EXERCISE PROMPT:
Output the records that follow, with every character intact.

RAW DATA:

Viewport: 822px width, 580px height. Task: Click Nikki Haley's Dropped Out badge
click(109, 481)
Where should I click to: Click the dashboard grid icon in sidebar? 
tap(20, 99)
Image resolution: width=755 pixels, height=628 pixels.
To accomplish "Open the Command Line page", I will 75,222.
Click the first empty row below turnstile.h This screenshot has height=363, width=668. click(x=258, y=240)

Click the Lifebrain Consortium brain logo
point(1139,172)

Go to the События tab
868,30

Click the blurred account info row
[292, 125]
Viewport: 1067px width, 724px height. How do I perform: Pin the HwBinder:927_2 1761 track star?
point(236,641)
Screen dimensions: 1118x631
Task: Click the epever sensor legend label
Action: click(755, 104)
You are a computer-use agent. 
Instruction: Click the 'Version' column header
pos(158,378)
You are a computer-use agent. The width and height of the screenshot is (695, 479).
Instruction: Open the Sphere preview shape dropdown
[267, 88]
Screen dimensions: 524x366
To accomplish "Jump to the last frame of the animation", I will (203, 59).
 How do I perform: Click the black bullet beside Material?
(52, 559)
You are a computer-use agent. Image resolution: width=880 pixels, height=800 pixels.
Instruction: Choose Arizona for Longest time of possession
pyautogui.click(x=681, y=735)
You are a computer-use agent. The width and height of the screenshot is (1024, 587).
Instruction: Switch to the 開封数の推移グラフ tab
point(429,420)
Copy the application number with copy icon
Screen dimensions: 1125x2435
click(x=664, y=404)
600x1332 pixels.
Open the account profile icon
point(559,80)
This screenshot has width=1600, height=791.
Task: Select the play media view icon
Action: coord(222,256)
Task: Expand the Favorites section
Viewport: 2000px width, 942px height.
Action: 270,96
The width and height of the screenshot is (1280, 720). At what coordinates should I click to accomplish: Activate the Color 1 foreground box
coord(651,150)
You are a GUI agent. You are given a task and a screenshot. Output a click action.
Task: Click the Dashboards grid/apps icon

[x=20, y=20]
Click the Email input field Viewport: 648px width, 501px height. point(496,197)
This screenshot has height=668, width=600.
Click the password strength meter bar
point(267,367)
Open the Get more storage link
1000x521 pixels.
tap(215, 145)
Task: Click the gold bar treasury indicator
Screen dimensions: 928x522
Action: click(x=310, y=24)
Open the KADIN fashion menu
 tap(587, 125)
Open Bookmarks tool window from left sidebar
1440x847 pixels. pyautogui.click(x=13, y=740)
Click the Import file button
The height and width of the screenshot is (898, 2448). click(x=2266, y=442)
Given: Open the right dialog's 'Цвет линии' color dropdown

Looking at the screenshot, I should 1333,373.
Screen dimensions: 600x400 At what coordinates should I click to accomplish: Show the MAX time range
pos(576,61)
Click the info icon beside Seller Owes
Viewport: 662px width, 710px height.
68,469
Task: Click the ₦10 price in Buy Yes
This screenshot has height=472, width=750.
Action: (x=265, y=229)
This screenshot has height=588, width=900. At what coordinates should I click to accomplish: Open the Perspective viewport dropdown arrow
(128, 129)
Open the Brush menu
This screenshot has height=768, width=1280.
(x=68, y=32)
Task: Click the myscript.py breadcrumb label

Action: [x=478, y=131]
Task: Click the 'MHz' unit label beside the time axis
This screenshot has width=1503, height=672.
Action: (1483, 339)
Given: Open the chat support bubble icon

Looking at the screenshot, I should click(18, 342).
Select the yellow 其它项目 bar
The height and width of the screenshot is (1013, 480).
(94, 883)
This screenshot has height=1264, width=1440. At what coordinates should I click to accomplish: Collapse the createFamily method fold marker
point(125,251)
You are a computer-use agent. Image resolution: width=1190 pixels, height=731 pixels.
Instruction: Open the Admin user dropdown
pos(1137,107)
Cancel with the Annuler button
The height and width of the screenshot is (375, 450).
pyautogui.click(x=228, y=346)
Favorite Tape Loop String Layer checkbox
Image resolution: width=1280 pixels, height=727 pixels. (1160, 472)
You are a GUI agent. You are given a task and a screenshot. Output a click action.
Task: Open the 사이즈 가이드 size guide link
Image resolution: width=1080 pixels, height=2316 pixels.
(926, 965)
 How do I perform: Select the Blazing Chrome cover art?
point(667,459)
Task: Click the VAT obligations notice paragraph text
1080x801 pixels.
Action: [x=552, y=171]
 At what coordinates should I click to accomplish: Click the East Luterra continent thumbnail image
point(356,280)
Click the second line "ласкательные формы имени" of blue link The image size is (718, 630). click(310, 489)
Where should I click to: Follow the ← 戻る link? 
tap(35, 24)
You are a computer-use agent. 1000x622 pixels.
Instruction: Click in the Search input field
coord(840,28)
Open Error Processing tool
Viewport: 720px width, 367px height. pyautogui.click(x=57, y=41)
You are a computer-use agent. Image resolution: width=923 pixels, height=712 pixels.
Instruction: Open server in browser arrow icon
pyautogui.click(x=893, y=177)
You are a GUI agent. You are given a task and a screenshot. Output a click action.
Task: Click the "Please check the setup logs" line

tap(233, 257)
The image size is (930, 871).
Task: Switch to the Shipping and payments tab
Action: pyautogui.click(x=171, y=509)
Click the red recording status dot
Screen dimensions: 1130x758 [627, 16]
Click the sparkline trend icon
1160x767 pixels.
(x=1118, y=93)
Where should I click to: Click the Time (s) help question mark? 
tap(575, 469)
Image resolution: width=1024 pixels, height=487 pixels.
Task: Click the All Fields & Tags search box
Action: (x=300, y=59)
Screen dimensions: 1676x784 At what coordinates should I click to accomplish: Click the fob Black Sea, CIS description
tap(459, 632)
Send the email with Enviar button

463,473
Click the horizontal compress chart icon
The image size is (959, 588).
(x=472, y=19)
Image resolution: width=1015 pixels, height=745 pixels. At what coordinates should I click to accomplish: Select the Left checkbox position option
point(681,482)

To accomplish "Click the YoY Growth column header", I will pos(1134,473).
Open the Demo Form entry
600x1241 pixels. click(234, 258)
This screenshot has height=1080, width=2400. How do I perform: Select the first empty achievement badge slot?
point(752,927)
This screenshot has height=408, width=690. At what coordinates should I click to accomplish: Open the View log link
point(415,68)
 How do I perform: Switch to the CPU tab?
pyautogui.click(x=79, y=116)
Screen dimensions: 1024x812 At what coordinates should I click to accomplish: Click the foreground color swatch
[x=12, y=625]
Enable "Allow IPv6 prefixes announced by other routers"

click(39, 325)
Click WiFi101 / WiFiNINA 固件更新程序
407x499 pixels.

OUTPUT BELOW:
Viewport: 822px width, 580px height. Task: Click Nikki Haley's Dropped Out badge
click(109, 481)
Where should I click to: Click the dashboard grid icon in sidebar? 
tap(20, 99)
Image resolution: width=755 pixels, height=628 pixels.
To accomplish "Open the Command Line page", I will 75,222.
Click the first empty row below turnstile.h This screenshot has height=363, width=668. click(x=258, y=240)

Click the Lifebrain Consortium brain logo
point(1139,172)

Go to the События tab
868,30

Click the blurred account info row
[292, 125]
Viewport: 1067px width, 724px height. How do I perform: Pin the HwBinder:927_2 1761 track star?
point(236,641)
Screen dimensions: 1118x631
Task: Click the epever sensor legend label
Action: click(755, 104)
You are a computer-use agent. 
Instruction: Click the 'Version' column header
pos(158,378)
You are a computer-use agent. The width and height of the screenshot is (695, 479).
Instruction: Open the Sphere preview shape dropdown
[267, 88]
Screen dimensions: 524x366
To accomplish "Jump to the last frame of the animation", I will (203, 59).
 How do I perform: Click the black bullet beside Material?
(52, 559)
You are a computer-use agent. Image resolution: width=880 pixels, height=800 pixels.
Instruction: Choose Arizona for Longest time of possession
pyautogui.click(x=681, y=735)
You are a computer-use agent. The width and height of the screenshot is (1024, 587).
Instruction: Switch to the 開封数の推移グラフ tab
point(429,420)
Copy the application number with copy icon
Screen dimensions: 1125x2435
click(x=664, y=404)
600x1332 pixels.
Open the account profile icon
point(559,80)
This screenshot has width=1600, height=791.
Task: Select the play media view icon
Action: coord(222,256)
Task: Expand the Favorites section
Viewport: 2000px width, 942px height.
Action: 270,96
The width and height of the screenshot is (1280, 720). At what coordinates should I click to accomplish: Activate the Color 1 foreground box
coord(651,150)
You are a GUI agent. You are given a task and a screenshot. Output a click action.
Task: Click the Dashboards grid/apps icon

[x=20, y=20]
Click the Email input field Viewport: 648px width, 501px height. point(496,197)
This screenshot has height=668, width=600.
Click the password strength meter bar
point(267,367)
Open the Get more storage link
1000x521 pixels.
tap(215, 145)
Task: Click the gold bar treasury indicator
Screen dimensions: 928x522
Action: click(x=310, y=24)
Open the KADIN fashion menu
 tap(587, 125)
Open Bookmarks tool window from left sidebar
1440x847 pixels. pyautogui.click(x=13, y=740)
Click the Import file button
The height and width of the screenshot is (898, 2448). click(x=2266, y=442)
Given: Open the right dialog's 'Цвет линии' color dropdown

Looking at the screenshot, I should 1333,373.
Screen dimensions: 600x400 At what coordinates should I click to accomplish: Show the MAX time range
pos(576,61)
Click the info icon beside Seller Owes
Viewport: 662px width, 710px height.
68,469
Task: Click the ₦10 price in Buy Yes
This screenshot has height=472, width=750.
Action: (x=265, y=229)
This screenshot has height=588, width=900. At what coordinates should I click to accomplish: Open the Perspective viewport dropdown arrow
(128, 129)
Open the Brush menu
This screenshot has height=768, width=1280.
(x=68, y=32)
Task: Click the myscript.py breadcrumb label

Action: [x=478, y=131]
Task: Click the 'MHz' unit label beside the time axis
This screenshot has width=1503, height=672.
Action: (1483, 339)
Given: Open the chat support bubble icon

Looking at the screenshot, I should click(18, 342).
Select the yellow 其它项目 bar
The height and width of the screenshot is (1013, 480).
(94, 883)
This screenshot has height=1264, width=1440. At what coordinates should I click to accomplish: Collapse the createFamily method fold marker
point(125,251)
You are a computer-use agent. Image resolution: width=1190 pixels, height=731 pixels.
Instruction: Open the Admin user dropdown
pos(1137,107)
Cancel with the Annuler button
The height and width of the screenshot is (375, 450).
pyautogui.click(x=228, y=346)
Favorite Tape Loop String Layer checkbox
Image resolution: width=1280 pixels, height=727 pixels. (1160, 472)
You are a GUI agent. You are given a task and a screenshot. Output a click action.
Task: Open the 사이즈 가이드 size guide link
Image resolution: width=1080 pixels, height=2316 pixels.
(926, 965)
 How do I perform: Select the Blazing Chrome cover art?
point(667,459)
Task: Click the VAT obligations notice paragraph text
1080x801 pixels.
Action: [x=552, y=171]
 At what coordinates should I click to accomplish: Click the East Luterra continent thumbnail image
point(356,280)
Click the second line "ласкательные формы имени" of blue link The image size is (718, 630). click(310, 489)
Where should I click to: Follow the ← 戻る link? 
tap(35, 24)
You are a computer-use agent. 1000x622 pixels.
Instruction: Click in the Search input field
coord(840,28)
Open Error Processing tool
Viewport: 720px width, 367px height. pyautogui.click(x=57, y=41)
You are a computer-use agent. Image resolution: width=923 pixels, height=712 pixels.
Instruction: Open server in browser arrow icon
pyautogui.click(x=893, y=177)
You are a GUI agent. You are given a task and a screenshot. Output a click action.
Task: Click the "Please check the setup logs" line

tap(233, 257)
The image size is (930, 871).
Task: Switch to the Shipping and payments tab
Action: pyautogui.click(x=171, y=509)
Click the red recording status dot
Screen dimensions: 1130x758 [627, 16]
Click the sparkline trend icon
1160x767 pixels.
(x=1118, y=93)
Where should I click to: Click the Time (s) help question mark? 
tap(575, 469)
Image resolution: width=1024 pixels, height=487 pixels.
Task: Click the All Fields & Tags search box
Action: (x=300, y=59)
Screen dimensions: 1676x784 At what coordinates should I click to accomplish: Click the fob Black Sea, CIS description
tap(459, 632)
Send the email with Enviar button

463,473
Click the horizontal compress chart icon
The image size is (959, 588).
(x=472, y=19)
Image resolution: width=1015 pixels, height=745 pixels. At what coordinates should I click to accomplish: Select the Left checkbox position option
point(681,482)

To accomplish "Click the YoY Growth column header", I will pos(1134,473).
Open the Demo Form entry
600x1241 pixels. click(234, 258)
This screenshot has height=1080, width=2400. How do I perform: Select the first empty achievement badge slot?
point(752,927)
This screenshot has height=408, width=690. At what coordinates should I click to accomplish: Open the View log link
point(415,68)
 How do I perform: Switch to the CPU tab?
pyautogui.click(x=79, y=116)
Screen dimensions: 1024x812 At what coordinates should I click to accomplish: Click the foreground color swatch
[x=12, y=625]
Enable "Allow IPv6 prefixes announced by other routers"

click(39, 325)
Click WiFi101 / WiFiNINA 固件更新程序
407x499 pixels.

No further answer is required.